- WHAT IS EXPECTED: Output every line of the material below as a Markdown table with the columns Row and Material line, numbering the rows and skipping blank lines. Leave the pictures out of the table.

___

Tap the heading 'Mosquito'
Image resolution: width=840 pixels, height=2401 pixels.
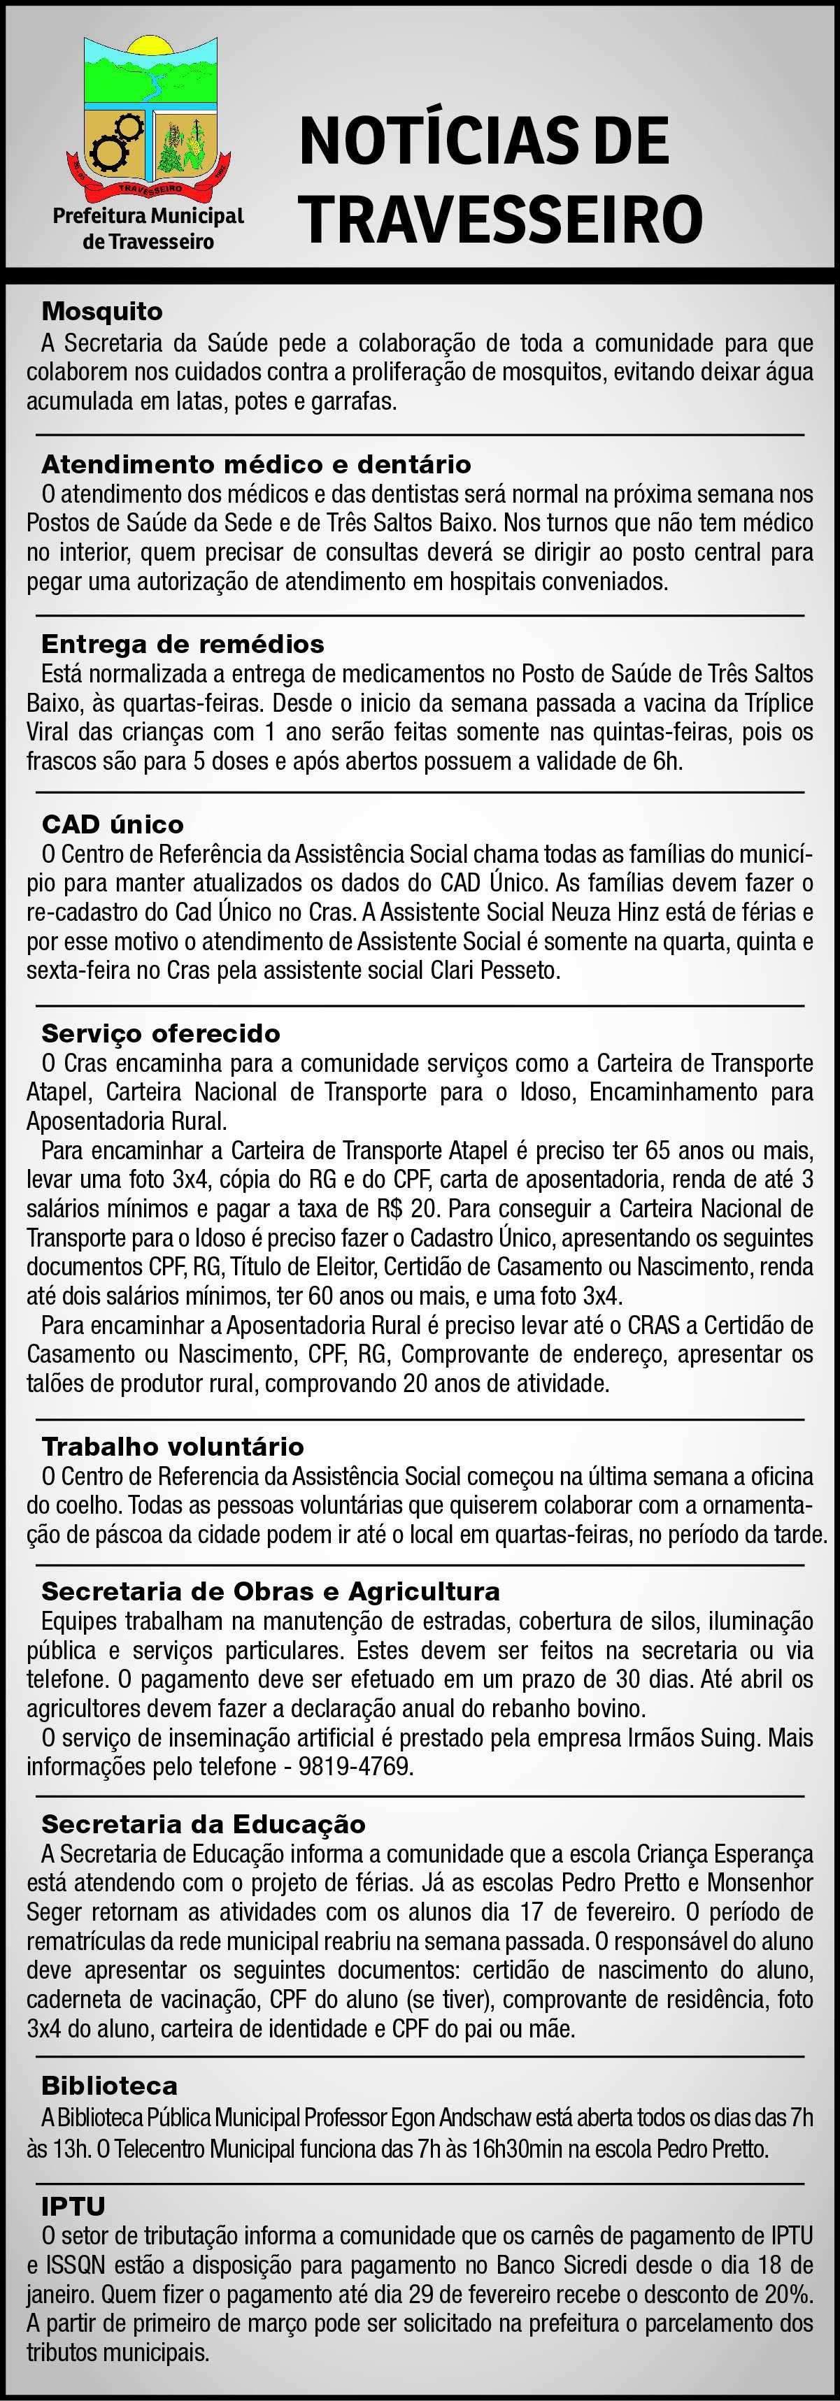tap(101, 311)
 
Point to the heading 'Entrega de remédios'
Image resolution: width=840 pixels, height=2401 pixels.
tap(183, 644)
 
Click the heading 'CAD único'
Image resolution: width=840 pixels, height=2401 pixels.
tap(113, 824)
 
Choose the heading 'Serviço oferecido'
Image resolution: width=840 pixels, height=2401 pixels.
tap(160, 1033)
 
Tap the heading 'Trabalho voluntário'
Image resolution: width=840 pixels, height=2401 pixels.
tap(173, 1447)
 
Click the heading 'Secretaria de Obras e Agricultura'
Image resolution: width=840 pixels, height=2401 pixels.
tap(271, 1591)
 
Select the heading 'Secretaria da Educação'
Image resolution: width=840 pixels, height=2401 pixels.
tap(204, 1824)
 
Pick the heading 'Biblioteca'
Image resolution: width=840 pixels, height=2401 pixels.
tap(109, 2085)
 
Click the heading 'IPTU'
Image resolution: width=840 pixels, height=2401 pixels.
tap(73, 2206)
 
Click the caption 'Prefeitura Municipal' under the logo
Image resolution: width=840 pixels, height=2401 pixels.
tap(148, 216)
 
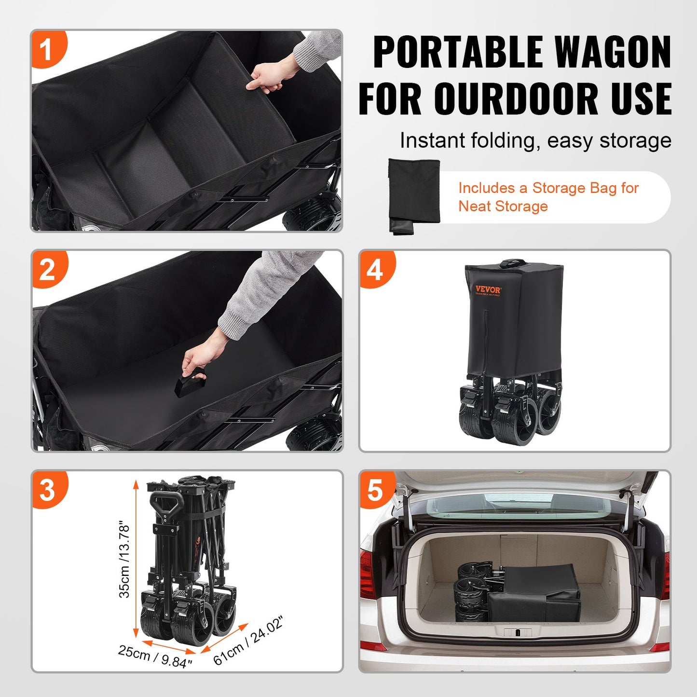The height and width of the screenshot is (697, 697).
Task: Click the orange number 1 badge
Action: point(47,50)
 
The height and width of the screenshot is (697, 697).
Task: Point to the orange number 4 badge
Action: point(375,270)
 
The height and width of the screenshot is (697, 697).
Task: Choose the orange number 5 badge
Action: point(375,490)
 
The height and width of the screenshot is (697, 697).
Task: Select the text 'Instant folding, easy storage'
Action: point(535,141)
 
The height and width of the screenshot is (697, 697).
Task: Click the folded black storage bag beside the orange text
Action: point(414,195)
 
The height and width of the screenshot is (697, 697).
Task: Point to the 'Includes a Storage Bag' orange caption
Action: point(548,197)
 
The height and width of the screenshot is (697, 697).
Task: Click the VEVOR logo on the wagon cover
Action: point(488,290)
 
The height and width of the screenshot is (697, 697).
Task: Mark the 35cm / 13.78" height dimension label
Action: point(124,560)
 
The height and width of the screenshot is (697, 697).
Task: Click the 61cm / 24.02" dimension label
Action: point(248,641)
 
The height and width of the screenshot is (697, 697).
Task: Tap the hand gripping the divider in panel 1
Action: point(265,78)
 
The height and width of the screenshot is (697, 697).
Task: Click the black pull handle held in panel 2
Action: point(189,383)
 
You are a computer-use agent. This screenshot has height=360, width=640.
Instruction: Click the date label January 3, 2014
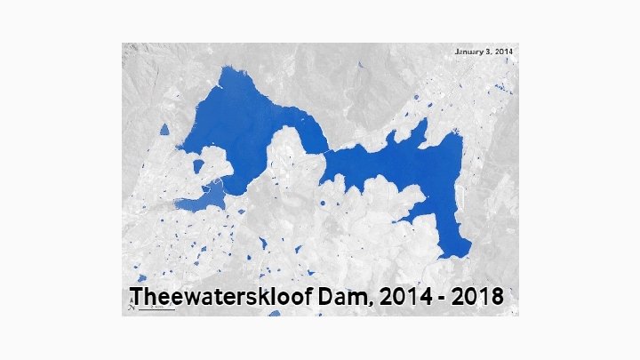(x=484, y=52)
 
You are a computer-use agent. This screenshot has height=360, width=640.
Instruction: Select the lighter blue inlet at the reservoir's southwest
(x=200, y=201)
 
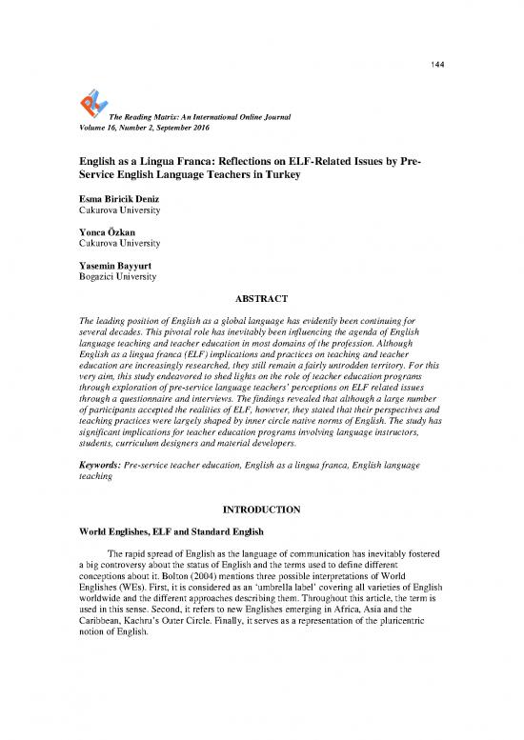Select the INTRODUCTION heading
coord(261,510)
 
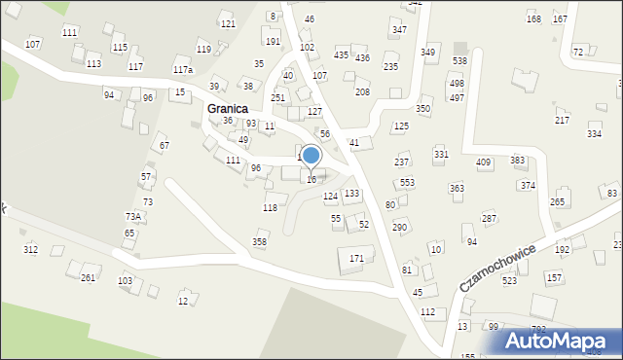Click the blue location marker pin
point(312,156)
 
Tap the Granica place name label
point(227,109)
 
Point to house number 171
point(356,258)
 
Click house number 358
point(260,241)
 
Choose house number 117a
point(183,70)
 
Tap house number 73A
point(133,216)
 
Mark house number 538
point(459,61)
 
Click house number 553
point(407,183)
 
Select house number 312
point(31,250)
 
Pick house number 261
point(88,278)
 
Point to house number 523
point(510,280)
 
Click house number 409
point(483,162)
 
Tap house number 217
point(562,121)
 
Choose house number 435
point(342,55)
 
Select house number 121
point(228,23)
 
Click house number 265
point(557,202)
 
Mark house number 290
point(399,228)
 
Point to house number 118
point(270,208)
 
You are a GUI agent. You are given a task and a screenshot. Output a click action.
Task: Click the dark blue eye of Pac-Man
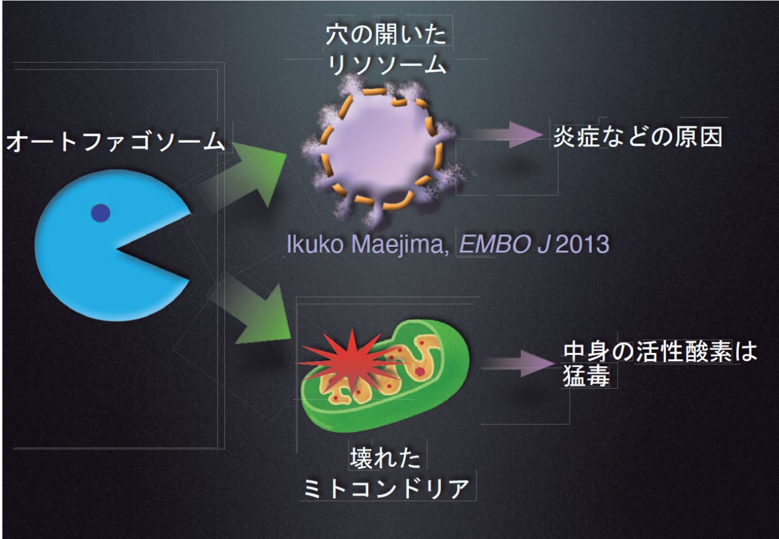click(x=101, y=214)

___

- REPLY TO THE EXERCISE:
| Row | Material line |
|---|---|
| 1 | Tap the heading 'Mosquito' |
| 2 | Image resolution: width=840 pixels, height=2401 pixels. |
| 3 | tap(101, 311) |
| 4 | Point to the heading 'Entrega de remédios' |
| 5 | Image resolution: width=840 pixels, height=2401 pixels. |
| 6 | tap(183, 644) |
| 7 | Click the heading 'CAD único' |
| 8 | Image resolution: width=840 pixels, height=2401 pixels. |
| 9 | tap(113, 824) |
| 10 | Choose the heading 'Serviço oferecido' |
| 11 | Image resolution: width=840 pixels, height=2401 pixels. |
| 12 | tap(160, 1033) |
| 13 | Tap the heading 'Trabalho voluntário' |
| 14 | Image resolution: width=840 pixels, height=2401 pixels. |
| 15 | tap(173, 1447) |
| 16 | Click the heading 'Secretaria de Obras e Agricultura' |
| 17 | Image resolution: width=840 pixels, height=2401 pixels. |
| 18 | tap(271, 1591) |
| 19 | Select the heading 'Secretaria da Educação' |
| 20 | Image resolution: width=840 pixels, height=2401 pixels. |
| 21 | tap(204, 1824) |
| 22 | Pick the heading 'Biblioteca' |
| 23 | Image resolution: width=840 pixels, height=2401 pixels. |
| 24 | tap(109, 2085) |
| 25 | Click the heading 'IPTU' |
| 26 | Image resolution: width=840 pixels, height=2401 pixels. |
| 27 | tap(73, 2206) |
| 28 | Click the caption 'Prefeitura Municipal' under the logo |
| 29 | Image resolution: width=840 pixels, height=2401 pixels. |
| 30 | tap(148, 216) |
| 31 | The height and width of the screenshot is (697, 697). |
| 32 | Task: Click the orange number 1 badge |
| 33 | Action: point(47,50) |
| 34 | The height and width of the screenshot is (697, 697). |
| 35 | Task: Point to the orange number 4 badge |
| 36 | Action: point(375,270) |
| 37 | The height and width of the screenshot is (697, 697). |
| 38 | Task: Choose the orange number 5 badge |
| 39 | Action: point(375,490) |
| 40 | The height and width of the screenshot is (697, 697). |
| 41 | Task: Select the text 'Instant folding, easy storage' |
| 42 | Action: point(535,141) |
| 43 | The height and width of the screenshot is (697, 697). |
| 44 | Task: Click the folded black storage bag beside the orange text |
| 45 | Action: point(414,195) |
| 46 | The height and width of the screenshot is (697, 697). |
| 47 | Task: Point to the 'Includes a Storage Bag' orange caption |
| 48 | Action: point(548,197) |
| 49 | The height and width of the screenshot is (697, 697). |
| 50 | Task: Click the VEVOR logo on the wagon cover |
| 51 | Action: point(488,290) |
| 52 | The height and width of the screenshot is (697, 697). |
| 53 | Task: Mark the 35cm / 13.78" height dimension label |
| 54 | Action: point(124,560) |
| 55 | The height and width of the screenshot is (697, 697). |
| 56 | Task: Click the 61cm / 24.02" dimension label |
| 57 | Action: point(248,641) |
| 58 | The height and width of the screenshot is (697, 697). |
| 59 | Task: Tap the hand gripping the divider in panel 1 |
| 60 | Action: point(265,78) |
| 61 | The height and width of the screenshot is (697, 697). |
| 62 | Task: Click the black pull handle held in panel 2 |
| 63 | Action: point(189,383) |
| 64 | You are a computer-use agent. This screenshot has height=360, width=640. |
| 65 | Instruction: Click the date label January 3, 2014 |
| 66 | (x=484, y=52) |
| 67 | You are a computer-use agent. This screenshot has height=360, width=640. |
| 68 | Instruction: Select the lighter blue inlet at the reservoir's southwest |
| 69 | (x=200, y=201) |
| 70 | Select the INTRODUCTION heading |
| 71 | coord(261,510) |
| 72 | Click the blue location marker pin |
| 73 | point(312,156) |
| 74 | Tap the Granica place name label |
| 75 | point(227,109) |
| 76 | Point to house number 171 |
| 77 | point(356,258) |
| 78 | Click house number 358 |
| 79 | point(260,241) |
| 80 | Choose house number 117a |
| 81 | point(183,70) |
| 82 | Tap house number 73A |
| 83 | point(133,216) |
| 84 | Mark house number 538 |
| 85 | point(459,61) |
| 86 | Click house number 553 |
| 87 | point(407,183) |
| 88 | Select house number 312 |
| 89 | point(31,250) |
| 90 | Pick house number 261 |
| 91 | point(88,278) |
| 92 | Point to house number 523 |
| 93 | point(510,280) |
| 94 | Click house number 409 |
| 95 | point(483,162) |
| 96 | Tap house number 217 |
| 97 | point(562,121) |
| 98 | Choose house number 435 |
| 99 | point(342,55) |
| 100 | Select house number 121 |
| 101 | point(228,23) |
| 102 | Click house number 265 |
| 103 | point(557,202) |
| 104 | Mark house number 290 |
| 105 | point(399,228) |
| 106 | Point to house number 118 |
| 107 | point(270,208) |
| 108 | You are a GUI agent. You are given a task and a screenshot. Output a click action. |
| 109 | Task: Click the dark blue eye of Pac-Man |
| 110 | click(x=101, y=214) |